Russian Embassy again demands access to poisoning victims
A small amount of Novichok is thought to have been used in liquid form to target Sergei and Yulia Skripal.
The Russian Embassy in London has once again demanded access to Novichok poisoning victims Sergei and Yulia Skripal.
Six months on from the nerve agent attack in Salisbury it has reiterated its belief that the UK is flouting international law by apparently keeping the pair from having contact with embassy officials.
A statement released by the Russian Embassy on Tuesday referred to the circumstances of the March attack as “obscure” and accused British authorities of keeping the Skripals in isolation ever since their release from hospital.
It said: “They remain out of the public eye at an unknown location, unable to communicate freely with their relatives, friends, journalists or Russian officials, deprived of the freedom of movement.”
The statement claimed that authorities in the UK had refused to allow the embassy to have direct contact with the former spy and his daughter “in order to verify their actual health situation, the conditions in which they are held and, most importantly, to ascertain to which extent their isolation is voluntary”.
The embassy added that it had sent more than 70 notes and letters to the Foreign Office, Home Office and police since the poisoning but had had nearly all of its queries ignored.

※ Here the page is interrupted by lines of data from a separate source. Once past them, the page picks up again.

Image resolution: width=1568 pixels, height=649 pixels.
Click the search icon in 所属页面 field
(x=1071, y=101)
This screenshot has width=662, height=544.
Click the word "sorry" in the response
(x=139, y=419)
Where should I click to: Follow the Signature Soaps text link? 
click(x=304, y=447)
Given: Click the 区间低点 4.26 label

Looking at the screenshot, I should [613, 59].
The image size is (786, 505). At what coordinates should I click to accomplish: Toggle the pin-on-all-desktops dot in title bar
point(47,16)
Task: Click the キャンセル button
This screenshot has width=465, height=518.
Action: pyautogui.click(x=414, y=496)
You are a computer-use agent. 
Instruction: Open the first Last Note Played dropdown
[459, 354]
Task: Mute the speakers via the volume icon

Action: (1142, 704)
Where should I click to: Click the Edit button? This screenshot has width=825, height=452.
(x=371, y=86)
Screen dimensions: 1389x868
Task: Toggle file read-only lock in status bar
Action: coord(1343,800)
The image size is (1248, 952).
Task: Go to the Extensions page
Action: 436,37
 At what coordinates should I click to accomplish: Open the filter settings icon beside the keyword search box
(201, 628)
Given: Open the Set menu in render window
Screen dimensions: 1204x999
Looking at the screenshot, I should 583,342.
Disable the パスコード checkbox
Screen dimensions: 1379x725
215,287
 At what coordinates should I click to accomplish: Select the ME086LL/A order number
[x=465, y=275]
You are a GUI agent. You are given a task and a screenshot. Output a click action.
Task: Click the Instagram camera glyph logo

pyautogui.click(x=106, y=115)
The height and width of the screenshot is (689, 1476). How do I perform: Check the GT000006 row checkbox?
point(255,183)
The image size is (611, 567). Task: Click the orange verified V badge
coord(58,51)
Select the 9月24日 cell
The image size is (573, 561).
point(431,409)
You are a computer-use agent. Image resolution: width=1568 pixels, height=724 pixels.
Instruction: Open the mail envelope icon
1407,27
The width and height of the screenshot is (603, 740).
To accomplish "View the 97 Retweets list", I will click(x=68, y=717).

Following her release from hospital Ms Skripal said she was “grateful for the offers of assistance from the Russian Embassy but at the moment I do not wish to avail myself of their services”.
A small amount of Novichok is thought to have been used in liquid form to target the Skripals.
The attack sparked a wave of diplomatic expulsions by Britain and its allies, and retaliatory ones by Russia.
The UK Government said it is “highly likely” Russia was behind the attack but Moscow has repeatedly denied responsibility.
In July, Dawn Sturgess, 44, died after becoming an indirect casualty of the poisoning, with authorities believing she and boyfriend Charlie Rowley picked up a discarded vial containing the substance.